* **WHAT TO DO**:
- 1) In the passage on political participation and electoral reform, how many parties make up the coalition government Sanna Marin heads?
- 2) Extend the passage on political participation and electoral reform, picking up after its final sentence.

* **SOURCE EXTRACT**:
We should nurture and enable the idea that anyone, from any background can participate in politics and put themselves forward for office. This means that by the time they leave school, every child should have visited Westminster, walked through its grand doors, gazed at the portraits and decorative ceilings, sat in committee rooms and become aware that this centre of power, this famous building, belongs to them and they have a right to be there. And further, they have a right to expect transparency and accountability from the people who work there, their elected representatives.
Whether such teaching and visiting is done through schools or community groups are organisational questions, but not beyond the capacity of a society to arrange.
The UK’s current system of First Past The Post, often written as FPTP, is deeply flawed, skews our politics and fails to represent vast sections of the population. Proportional representation needs to be campaigned for and eventually implemented, no matter how fiercely the two main parties resist.
Additionally, let’s have a look at places where progressive change is occurring and examine how their political system is delivering for their people. Finland has been voted the world’s happiest country two years in a row, so it must be doing something right. Recently, Finland elected a young woman as prime minister: Sanna Marin, 34 years old, who heads a coalition government of five parties, four of them headed by women. In an interview, Sanna Marin, it appears having been asked ‘what’s the trick?’ replies, ‘there’s no trick..’, that she’s been working in politics for ten years, that in Finland age and gender don’t matter, and it’s the issues that’re important, not the people.
Finland’s politics aren’t based on FPTP (First Past The Post), but proportional representation, giving a variety of parties a voice at the table, providing better representation for voters and enabling consensus politics.
If they’d come whizzing through space, from a galaxy far, far away, Sanna Marin and her ministers couldn’t be further removed from the likes of Boris Johnson and Donald Trump.

* **SUPPLIED RECORDS**:
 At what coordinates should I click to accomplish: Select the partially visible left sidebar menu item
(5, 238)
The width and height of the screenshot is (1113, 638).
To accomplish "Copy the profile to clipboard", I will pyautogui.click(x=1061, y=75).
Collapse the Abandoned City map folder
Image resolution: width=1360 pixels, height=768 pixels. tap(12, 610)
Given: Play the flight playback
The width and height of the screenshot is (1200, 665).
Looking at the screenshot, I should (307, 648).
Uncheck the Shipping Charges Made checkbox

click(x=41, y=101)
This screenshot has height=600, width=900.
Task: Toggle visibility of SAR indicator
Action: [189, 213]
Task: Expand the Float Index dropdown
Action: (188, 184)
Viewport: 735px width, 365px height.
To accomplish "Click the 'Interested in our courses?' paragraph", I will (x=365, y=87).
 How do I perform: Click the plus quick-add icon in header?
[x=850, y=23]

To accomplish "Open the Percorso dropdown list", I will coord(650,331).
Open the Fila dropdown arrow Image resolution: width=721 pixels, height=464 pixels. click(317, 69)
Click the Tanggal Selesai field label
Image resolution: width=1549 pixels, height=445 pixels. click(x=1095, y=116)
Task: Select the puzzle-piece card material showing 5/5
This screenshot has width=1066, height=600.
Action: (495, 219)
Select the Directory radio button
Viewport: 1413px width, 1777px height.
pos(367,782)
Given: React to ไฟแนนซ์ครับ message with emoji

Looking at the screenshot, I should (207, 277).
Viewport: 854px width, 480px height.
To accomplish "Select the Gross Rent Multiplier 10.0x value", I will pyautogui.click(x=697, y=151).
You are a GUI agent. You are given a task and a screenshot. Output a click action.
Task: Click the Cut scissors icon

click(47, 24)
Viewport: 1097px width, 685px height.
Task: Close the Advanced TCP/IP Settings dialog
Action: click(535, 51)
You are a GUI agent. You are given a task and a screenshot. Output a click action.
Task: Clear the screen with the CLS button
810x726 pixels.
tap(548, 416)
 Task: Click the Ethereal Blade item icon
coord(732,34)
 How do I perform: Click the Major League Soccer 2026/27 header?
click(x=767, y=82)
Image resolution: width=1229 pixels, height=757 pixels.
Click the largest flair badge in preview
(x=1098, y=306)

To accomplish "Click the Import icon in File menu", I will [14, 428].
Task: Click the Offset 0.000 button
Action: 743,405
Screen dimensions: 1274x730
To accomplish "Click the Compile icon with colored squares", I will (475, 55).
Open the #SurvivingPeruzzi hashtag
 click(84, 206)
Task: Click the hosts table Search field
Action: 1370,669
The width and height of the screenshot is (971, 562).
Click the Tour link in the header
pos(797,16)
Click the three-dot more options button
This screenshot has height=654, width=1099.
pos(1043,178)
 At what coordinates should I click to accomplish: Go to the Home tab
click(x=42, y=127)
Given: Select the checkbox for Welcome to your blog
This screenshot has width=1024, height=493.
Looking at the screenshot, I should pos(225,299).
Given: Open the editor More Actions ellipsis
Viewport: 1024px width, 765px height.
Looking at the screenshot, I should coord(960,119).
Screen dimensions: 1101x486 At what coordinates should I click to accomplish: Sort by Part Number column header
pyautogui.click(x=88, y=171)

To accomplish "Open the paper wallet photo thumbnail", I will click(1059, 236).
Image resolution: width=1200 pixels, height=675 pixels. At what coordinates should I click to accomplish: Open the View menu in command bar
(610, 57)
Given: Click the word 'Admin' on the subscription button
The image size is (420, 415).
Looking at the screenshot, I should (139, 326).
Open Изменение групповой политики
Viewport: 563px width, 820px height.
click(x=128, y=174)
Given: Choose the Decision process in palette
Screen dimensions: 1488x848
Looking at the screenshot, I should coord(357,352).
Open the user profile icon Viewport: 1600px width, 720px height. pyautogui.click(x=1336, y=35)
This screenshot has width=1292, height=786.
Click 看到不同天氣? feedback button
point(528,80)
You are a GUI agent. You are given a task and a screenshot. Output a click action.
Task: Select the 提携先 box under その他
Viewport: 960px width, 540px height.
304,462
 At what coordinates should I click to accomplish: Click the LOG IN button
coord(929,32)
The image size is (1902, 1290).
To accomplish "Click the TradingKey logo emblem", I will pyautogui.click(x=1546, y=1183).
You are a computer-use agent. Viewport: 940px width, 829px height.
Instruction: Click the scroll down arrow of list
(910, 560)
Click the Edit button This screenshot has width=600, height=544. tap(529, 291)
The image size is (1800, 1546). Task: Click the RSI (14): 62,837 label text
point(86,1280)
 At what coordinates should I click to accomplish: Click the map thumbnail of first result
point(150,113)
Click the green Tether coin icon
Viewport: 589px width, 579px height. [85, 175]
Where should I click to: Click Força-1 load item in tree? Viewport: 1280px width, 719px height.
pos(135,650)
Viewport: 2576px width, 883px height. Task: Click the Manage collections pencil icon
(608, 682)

* **ACTIVITY ANSWERS**:
- 1) Five parties.

- 2)
To tackle climate change, the Finnish government has pledged to make Finland, carbon neutral by 2035; lauded by Finnish Greens as the most ambitious target in the world.
“For me it feels like I won the lottery when I was born as a girl in Finland,” says Tanja Auvinen,head of the gender equality unit. Is there any other country in the world, where women could say the same?

Not surprisingly Finland’s parliament is around 47% female. Many people think of women’s economic and professional success as only benefitting women, and feminism being a philosophy for women only. Not so. Feminism as a philosophy benefits society as a whole, by advocating equality, fairness and justice for everyone. To be clear, as it often needs repeating: feminism is a social philosophy benefiting all. Including men and people at the bottom of society.
So let’s provide support for people from working class backgrounds, and for women from those backgrounds in particular, to learn about our political system and to enter politics. Whether that’s in the form of setting up funds for visits to our political centres, for short courses, or for other needs. The doors of Westminster must be pushed wide open….
The election of Nadia Whittome, as the MP for Nottingham East, provides an inspiring example. Only 23 years old, from an immigrant, single-parent family, she’s also unique for promising to donate half her MP’s salary to charities in the austerity-hit area she comes from, declaring that will bring her earnings in line with those of teachers, fire-fighters and other workers in the public sector.
At the start of a new decade, with a government whose credentials in governance are as untrustworthy as the purveyors of snake oil, we need hundreds of other Nadia Whittomes and their male counterparts. In the following video, Nadia Whittome’s election pitch begins with the sentence “Rise with your class, with your community – not above it.”
In the decade ahead, as we want equality, fairness and justice for ourselves, so we must want it for others too.